**What to do:** One line at a time, check the entries below for the word "entry", and copy each line that has it.

**Data for processing:**

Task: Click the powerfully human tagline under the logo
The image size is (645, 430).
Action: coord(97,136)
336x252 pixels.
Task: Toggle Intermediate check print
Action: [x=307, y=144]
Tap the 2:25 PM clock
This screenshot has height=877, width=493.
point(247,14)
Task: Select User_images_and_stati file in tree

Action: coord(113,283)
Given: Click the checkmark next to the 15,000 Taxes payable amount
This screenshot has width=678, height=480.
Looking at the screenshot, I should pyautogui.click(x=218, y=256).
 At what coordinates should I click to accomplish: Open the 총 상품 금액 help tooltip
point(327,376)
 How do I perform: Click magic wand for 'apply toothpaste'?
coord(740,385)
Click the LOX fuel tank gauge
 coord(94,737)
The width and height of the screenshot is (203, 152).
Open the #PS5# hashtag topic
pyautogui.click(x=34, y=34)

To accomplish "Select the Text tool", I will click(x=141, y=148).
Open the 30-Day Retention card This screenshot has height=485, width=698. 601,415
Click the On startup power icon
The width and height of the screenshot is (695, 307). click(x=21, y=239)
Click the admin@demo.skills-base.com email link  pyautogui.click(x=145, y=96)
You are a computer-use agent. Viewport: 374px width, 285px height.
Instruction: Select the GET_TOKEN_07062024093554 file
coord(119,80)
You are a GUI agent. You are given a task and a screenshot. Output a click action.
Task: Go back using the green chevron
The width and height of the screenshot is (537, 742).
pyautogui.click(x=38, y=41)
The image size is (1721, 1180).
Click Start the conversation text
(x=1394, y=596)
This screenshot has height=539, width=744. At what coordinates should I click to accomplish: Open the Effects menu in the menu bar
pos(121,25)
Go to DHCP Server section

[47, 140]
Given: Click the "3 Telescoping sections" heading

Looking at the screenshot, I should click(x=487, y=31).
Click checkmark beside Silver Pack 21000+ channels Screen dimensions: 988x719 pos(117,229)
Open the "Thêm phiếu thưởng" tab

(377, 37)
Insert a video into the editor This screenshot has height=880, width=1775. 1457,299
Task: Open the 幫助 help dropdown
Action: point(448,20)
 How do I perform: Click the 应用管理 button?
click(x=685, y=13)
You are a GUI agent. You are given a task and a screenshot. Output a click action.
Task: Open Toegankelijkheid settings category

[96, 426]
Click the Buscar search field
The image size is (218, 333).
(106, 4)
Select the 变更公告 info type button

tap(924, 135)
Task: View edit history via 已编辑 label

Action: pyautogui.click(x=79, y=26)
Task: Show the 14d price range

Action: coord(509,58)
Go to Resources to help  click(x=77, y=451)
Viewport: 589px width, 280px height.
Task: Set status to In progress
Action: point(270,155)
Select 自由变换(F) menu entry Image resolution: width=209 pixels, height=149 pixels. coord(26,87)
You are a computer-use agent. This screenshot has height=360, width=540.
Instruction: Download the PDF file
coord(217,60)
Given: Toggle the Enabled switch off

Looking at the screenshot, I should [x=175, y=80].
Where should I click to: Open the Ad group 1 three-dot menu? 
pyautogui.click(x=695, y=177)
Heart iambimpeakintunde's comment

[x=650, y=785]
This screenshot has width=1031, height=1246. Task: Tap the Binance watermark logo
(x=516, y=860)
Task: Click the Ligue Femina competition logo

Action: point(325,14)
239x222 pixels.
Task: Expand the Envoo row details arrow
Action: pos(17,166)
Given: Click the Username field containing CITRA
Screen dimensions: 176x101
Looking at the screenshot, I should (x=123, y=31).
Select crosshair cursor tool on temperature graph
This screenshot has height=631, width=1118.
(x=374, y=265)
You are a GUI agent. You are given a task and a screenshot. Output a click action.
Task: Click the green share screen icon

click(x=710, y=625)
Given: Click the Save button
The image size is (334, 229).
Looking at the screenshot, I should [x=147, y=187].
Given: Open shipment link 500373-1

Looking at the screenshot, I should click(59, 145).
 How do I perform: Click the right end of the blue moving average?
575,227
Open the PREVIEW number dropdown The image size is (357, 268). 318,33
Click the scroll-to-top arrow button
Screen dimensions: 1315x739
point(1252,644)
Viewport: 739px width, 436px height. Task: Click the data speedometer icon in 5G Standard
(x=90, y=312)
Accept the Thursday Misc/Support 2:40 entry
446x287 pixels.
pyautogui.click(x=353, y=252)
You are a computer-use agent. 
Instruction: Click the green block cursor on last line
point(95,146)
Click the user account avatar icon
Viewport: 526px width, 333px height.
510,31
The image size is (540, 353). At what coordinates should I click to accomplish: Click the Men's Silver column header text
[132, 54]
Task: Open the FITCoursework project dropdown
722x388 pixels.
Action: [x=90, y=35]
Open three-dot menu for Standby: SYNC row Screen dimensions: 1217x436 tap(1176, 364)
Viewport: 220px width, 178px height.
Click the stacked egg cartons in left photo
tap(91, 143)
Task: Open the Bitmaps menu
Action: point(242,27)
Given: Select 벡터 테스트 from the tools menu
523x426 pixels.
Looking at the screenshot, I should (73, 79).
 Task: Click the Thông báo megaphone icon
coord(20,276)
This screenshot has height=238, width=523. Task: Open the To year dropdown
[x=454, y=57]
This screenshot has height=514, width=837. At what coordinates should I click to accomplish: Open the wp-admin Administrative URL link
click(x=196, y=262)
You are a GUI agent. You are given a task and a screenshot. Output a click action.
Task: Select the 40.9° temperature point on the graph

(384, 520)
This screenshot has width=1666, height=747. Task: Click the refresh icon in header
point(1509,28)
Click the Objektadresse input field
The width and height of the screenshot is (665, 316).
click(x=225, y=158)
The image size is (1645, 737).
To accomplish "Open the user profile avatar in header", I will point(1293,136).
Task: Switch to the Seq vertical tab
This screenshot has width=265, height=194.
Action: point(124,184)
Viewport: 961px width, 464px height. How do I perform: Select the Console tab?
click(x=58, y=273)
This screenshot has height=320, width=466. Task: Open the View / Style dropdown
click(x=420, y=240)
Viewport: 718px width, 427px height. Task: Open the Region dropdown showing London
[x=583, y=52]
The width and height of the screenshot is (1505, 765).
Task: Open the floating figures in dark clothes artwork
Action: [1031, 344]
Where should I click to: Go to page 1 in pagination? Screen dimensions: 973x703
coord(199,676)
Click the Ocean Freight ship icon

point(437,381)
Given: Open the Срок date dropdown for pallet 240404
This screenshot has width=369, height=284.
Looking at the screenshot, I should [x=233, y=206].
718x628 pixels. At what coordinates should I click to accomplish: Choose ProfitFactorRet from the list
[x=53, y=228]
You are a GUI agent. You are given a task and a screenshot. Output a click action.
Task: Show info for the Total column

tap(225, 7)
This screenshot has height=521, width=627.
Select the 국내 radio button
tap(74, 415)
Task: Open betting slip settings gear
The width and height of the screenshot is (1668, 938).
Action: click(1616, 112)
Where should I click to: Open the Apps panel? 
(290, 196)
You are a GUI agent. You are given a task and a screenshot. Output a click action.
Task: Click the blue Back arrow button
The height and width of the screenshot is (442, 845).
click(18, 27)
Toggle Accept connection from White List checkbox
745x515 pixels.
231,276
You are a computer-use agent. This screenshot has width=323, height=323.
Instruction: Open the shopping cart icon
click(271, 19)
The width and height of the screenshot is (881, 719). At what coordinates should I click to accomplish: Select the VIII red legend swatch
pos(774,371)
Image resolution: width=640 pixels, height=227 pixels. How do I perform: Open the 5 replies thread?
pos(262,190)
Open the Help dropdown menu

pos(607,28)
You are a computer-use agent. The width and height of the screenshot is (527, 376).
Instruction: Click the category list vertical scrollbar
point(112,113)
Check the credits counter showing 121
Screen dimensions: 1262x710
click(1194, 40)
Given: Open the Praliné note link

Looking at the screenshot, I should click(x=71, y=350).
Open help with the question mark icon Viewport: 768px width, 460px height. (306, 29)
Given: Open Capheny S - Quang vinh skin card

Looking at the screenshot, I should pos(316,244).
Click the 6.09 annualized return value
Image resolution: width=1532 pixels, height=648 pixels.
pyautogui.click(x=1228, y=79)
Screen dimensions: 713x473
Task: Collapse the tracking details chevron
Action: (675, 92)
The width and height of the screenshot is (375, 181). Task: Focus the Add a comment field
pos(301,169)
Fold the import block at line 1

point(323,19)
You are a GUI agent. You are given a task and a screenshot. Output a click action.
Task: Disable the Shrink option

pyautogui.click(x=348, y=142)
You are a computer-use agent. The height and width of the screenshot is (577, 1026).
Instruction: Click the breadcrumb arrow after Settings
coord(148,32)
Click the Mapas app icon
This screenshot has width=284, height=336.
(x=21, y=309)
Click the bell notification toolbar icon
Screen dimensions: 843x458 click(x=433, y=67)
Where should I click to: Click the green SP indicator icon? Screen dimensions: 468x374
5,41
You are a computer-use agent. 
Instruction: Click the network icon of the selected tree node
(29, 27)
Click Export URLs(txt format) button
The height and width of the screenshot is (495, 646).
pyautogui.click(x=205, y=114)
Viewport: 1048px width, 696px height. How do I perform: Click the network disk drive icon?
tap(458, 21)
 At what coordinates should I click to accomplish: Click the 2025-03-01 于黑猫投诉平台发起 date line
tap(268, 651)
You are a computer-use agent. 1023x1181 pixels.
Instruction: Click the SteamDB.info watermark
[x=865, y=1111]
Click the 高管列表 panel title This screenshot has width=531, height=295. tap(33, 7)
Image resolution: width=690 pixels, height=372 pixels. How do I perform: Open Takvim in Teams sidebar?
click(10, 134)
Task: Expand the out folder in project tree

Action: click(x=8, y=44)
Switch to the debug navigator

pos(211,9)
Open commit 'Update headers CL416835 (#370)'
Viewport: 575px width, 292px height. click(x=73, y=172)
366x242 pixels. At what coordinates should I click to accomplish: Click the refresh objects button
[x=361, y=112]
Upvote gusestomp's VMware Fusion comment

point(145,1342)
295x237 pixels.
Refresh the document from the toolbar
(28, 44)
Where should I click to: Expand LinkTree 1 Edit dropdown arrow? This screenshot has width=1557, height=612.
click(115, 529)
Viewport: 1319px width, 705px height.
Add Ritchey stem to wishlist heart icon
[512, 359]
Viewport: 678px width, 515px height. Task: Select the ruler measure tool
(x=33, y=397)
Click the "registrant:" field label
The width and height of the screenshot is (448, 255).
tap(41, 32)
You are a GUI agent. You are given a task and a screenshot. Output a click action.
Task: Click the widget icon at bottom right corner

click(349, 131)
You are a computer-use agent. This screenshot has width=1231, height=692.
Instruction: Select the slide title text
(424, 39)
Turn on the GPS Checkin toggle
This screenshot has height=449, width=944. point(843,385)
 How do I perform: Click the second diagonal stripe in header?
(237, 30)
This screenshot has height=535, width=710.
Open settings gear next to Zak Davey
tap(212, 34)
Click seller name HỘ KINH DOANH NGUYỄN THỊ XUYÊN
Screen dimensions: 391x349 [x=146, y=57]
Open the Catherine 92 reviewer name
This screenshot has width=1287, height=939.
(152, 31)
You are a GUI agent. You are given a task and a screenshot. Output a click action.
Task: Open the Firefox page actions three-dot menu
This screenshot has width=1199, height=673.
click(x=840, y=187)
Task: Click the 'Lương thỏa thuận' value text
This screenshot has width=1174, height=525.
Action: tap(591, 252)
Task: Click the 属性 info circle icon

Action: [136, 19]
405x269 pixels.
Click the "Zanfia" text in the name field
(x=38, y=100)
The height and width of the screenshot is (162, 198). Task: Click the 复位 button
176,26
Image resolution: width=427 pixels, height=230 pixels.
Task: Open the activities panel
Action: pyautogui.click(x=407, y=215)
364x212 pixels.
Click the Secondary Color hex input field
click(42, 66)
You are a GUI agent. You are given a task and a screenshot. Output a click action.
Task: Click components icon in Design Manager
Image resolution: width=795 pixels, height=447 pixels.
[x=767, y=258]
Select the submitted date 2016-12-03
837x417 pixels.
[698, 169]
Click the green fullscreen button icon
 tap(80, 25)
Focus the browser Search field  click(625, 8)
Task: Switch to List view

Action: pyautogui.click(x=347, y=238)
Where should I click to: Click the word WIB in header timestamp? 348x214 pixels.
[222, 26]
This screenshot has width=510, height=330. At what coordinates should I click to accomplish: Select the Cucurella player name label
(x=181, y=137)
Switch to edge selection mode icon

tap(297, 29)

**Finished exercise:**
Select 自由变换(F) menu entry Image resolution: width=209 pixels, height=149 pixels. coord(26,87)
Accept the Thursday Misc/Support 2:40 entry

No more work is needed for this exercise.